Georgia O’Keeffe and the Shapes in Her Mind

It would be a safe bet to say that most of the line snaking outside of MoMA thinks of Georgia O’Keeffe as a synonym for pastel flowers. Going into this summer’s new exhibition of her work, among the other uninitiated, a friend and I were able to wax poetic about dainty blooms, beautiful colors, and vibrant oil paintings that grace the covers of twelve month calendars. This idea of the artist—pretty and stagnant—is exactly what the curators expect of you. And it is exactly what they turn on its head.

“To See Takes Time” features Georgia’s works on paper, and there is not a single flower in sight. Walking through the exhibit—running until August 12th, and curated by the all-female team of Samantha Friedman, Laura Neufeld, and Emily Olek—is like seeing something of an exercise in identity for the artist. 

The works span from the earliest moments of Georgia’s art in 1915 to the 1960s, and cover the course of her many different styles and mediums. She circles around styles obsessively, revisiting them at times, and pursuing the exact opposite at others. She takes a hard left from abstraction to realism, she alternates between watercolors, pencil, pastels and everything in between. It is hard to believe you’re looking at the same artist from one room to the next. 

In an early quote that has served as a focal point of this exhibition for curator Samantha Friedman, Georgia writes, “it’s as if my mind creates shapes that I don’t know about.” If there is a throughline that connects her different versions, then this is certainly it. The softness of her shapes—which move and slope in ways unique to her—is perhaps the only sign that the Georgia of the first room is that of the last. A charcoal wave, curving into gray shadows, is connected with the realistic beach wave of decades later by the rounded movement of the artist’s hand. 

Click on image to enlarge

These shapes, radically different from anything in traditional art teachings, are what make her the mother of modern art. Their long curves are, in a word, natural—foregrounding Georgia’s connection to the organic, even in watercolors of industrial trains. In these shapes she is able to effortlessly blur the worlds between representation and abstraction, refusing to put her feet solidly on either side. 
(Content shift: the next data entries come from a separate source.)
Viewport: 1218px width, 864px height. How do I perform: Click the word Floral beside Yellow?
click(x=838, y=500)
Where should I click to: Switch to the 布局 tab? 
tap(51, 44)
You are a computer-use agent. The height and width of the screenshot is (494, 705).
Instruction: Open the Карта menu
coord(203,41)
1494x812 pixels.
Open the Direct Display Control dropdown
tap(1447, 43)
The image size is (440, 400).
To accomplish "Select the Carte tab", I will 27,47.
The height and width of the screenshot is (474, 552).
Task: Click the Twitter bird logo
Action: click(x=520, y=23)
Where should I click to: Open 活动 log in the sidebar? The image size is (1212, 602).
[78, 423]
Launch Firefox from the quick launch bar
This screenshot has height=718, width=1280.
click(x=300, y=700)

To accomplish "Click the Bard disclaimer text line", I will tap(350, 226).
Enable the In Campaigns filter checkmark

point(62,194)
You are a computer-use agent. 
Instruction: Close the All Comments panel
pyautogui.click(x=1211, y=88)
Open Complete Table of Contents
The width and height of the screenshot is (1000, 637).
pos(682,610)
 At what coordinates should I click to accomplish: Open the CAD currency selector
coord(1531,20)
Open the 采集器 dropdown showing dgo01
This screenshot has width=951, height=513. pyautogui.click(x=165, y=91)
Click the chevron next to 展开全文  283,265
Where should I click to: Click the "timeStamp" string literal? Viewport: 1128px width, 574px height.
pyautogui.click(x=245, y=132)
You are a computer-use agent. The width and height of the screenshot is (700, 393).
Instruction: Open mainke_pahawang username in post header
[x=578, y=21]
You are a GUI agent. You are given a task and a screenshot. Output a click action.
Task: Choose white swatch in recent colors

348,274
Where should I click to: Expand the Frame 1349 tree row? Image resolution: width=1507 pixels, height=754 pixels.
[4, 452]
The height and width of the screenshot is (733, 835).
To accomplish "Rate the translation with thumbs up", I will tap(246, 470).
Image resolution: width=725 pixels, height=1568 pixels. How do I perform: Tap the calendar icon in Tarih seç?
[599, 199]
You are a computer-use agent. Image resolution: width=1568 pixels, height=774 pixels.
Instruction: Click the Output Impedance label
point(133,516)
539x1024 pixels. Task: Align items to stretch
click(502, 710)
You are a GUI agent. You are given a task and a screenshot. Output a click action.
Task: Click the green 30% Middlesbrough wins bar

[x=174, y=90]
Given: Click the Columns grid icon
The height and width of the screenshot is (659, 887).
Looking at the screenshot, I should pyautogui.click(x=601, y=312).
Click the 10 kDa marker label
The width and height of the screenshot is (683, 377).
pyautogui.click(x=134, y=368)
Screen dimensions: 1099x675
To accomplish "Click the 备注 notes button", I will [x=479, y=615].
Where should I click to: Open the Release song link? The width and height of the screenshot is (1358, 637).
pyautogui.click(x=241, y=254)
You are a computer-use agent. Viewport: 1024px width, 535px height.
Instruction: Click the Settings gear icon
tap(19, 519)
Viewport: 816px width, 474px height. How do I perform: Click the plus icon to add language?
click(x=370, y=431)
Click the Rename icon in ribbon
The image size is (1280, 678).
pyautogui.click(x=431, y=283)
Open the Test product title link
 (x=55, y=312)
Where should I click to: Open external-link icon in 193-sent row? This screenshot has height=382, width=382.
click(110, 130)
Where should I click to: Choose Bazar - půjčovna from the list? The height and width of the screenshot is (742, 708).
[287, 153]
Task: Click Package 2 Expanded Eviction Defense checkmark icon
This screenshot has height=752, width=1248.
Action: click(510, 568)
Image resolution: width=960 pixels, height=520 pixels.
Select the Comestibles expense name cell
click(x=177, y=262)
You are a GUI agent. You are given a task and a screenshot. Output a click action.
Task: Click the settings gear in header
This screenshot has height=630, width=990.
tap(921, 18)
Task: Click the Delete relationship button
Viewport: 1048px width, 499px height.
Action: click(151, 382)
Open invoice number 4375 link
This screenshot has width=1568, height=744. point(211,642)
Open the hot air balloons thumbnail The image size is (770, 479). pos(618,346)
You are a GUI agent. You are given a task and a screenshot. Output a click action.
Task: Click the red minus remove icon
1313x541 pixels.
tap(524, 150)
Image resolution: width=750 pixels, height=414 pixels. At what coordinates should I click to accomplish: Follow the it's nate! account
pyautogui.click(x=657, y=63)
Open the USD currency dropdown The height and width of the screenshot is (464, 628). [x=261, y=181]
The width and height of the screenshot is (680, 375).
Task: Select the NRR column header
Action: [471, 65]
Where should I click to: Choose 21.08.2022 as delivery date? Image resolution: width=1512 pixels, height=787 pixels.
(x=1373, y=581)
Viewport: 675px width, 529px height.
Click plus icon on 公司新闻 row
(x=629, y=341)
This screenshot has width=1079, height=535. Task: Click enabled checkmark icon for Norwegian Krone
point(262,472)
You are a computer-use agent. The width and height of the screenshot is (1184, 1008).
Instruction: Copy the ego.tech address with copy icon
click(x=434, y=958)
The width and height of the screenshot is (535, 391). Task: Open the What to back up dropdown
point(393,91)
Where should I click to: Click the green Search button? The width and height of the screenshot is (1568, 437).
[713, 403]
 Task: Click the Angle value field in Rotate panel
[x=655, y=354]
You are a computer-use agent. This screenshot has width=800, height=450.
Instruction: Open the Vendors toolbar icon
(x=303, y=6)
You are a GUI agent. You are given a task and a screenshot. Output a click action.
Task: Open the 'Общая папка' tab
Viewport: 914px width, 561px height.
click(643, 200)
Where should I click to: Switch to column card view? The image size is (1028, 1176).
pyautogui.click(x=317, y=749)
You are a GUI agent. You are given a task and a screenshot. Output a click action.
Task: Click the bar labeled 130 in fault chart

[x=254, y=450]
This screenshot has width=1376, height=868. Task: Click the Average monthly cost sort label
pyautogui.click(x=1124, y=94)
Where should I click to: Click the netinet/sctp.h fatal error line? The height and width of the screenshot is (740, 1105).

In one of her first watercolors, called “Special No. 9,” Georgia paints red and black valleys in a hellish depiction of what it feels like to have a migraine. To anyone else, this work wouldn’t show a thing. But to Georgia, who sees the shapes in her mind, it is as real as looking at a photograph. In works like these, she challenges our very notion of the abstract, imbuing her art with a style that is half depiction and half invention. 

The exhibit’s title, “To See Takes Time,” is a nod to its central concept…

The exhibit’s title, “To See Takes Time,” is a nod to its central concept, which features the subjects that she seems to be ruminating on, repeating. It’s intimate to see her experimentation, an investigation into the best way to interpret the world. Different versions of the same view—from inside a tent flap at night, for example—are varied, with two done in watercolor, one oil, and a preliminary sketch. As arranged, it feels like the subject gets sparser and sparser, until nothing is left but a sloping triangle, colorless and bisected by two lines. 

There is something almost voyeuristic to seeing these pieces together, as you follow Georgia’s indecision. The repetition and slight variations make you hear her voice as she is working, stopping in the middle of a piece to wonder what it would look like if it had more color. Or if the background was blank. The greatest strength of this exhibition is, perhaps, how personal the curators have made an artistic giant, who feels just as mired in self-doubt as we are. 

This is not to say that Georgia feels, in any way, insecure in what she is producing. Her transition between different techniques does not indicate easily definable eras of her career as much as it suggests the mastery of an artist with so much in her toolbox that every style is an active choice. It is shocking to see that all three tents at night, for example, are painted in the same year, but this is the case—she is unable to be confined by time period just as she cannot be confined by style. It’s unlike anything I’ve ever seen an artist do before. 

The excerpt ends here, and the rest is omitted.